Key recommendations in the 100-page document include the following:
- In determining whether or not to initiate opioids, nonopioid therapies are at least as effective as opioids for many common types of acute pain. Use of nondrug and nonopioid drug therapies should be maximized as appropriate, and opioid therapy should only be considered for acute pain if it is anticipated that benefits outweigh risks to the patient.
- Before starting opioid therapy, providers should discuss with patients the realistic benefits and known risks of opioid therapy.
- Before starting ongoing opioid therapy for patients with subacute pain lasting 1 to 3 months or chronic pain lasting more than 3 months, providers should work with patients to establish treatment goals for pain and function, and consideration should be given as to how opioid therapy will be discontinued if benefits do not outweigh risks.
- Once opioids are started, the lowest effective dose of immediate-release opioids should be prescribed for no longer than needed for the expected duration of pain severe enough to require opioids.
- Within 1 to 4 weeks of starting opioid therapy for subacute or chronic pain, providers should work with patients to evaluate and carefully weigh benefits and risks of continuing opioid therapy; care should be exercised when increasing, continuing, or reducing opioid dosage.
- Before starting and periodically during ongoing opioid therapy, providers should evaluate risk for opioid-related harms and should work with patients to incorporate relevant strategies to mitigate risk, including offering naloxone and reviewing potential interactions with any other prescribed medications or substance used.
- Abrupt discontinuation of opioids should be avoided, especially for patients receiving high doses.
- For treating patients with opioid use disorder, treatment with evidence-based medications should be provided, or arrangements for such treatment should be made.
Dr. Jones emphasized that the guideline is “voluntary and meant to guide shared decision-making between a clinician and patient. It’s not meant to be implemented as absolute limits of policy or practice by clinicians, health systems, insurance companies, governmental entities.”

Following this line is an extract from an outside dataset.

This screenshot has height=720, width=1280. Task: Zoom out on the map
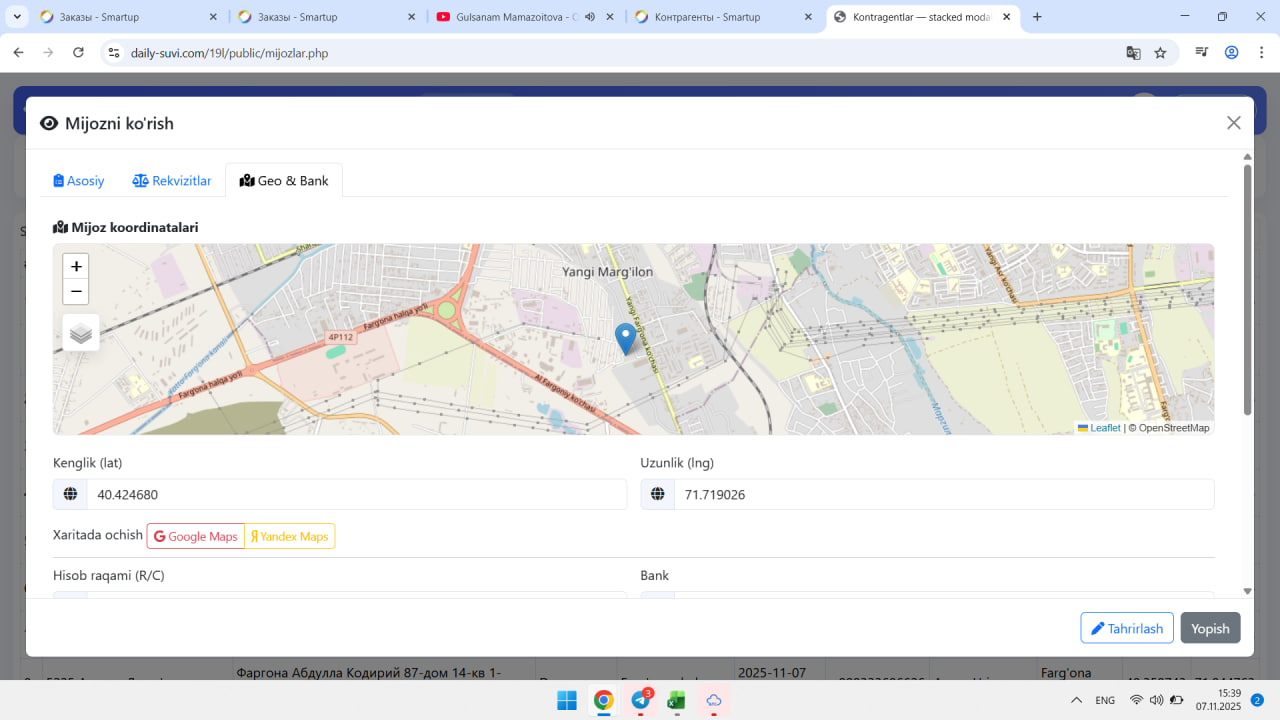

He also noted that the “current state of the overdose crisis, which is very much driven by illicit synthetic opioids, is not the aim of this guideline.
“The release of this guideline is really about advancing pain care and improving the lives of patients living with pain,” he said.
“We know that at least 1 in 5 people in the country have chronic pain. It’s one of the most common reasons why people present to their health care provider, and the goal here is to advance pain care, function, and quality of life for that patient population, while also reducing misuse, diversion, and consequences of prescription opioid misuse,” Dr. Jones added.
A version of this article first appeared on Medscape.com.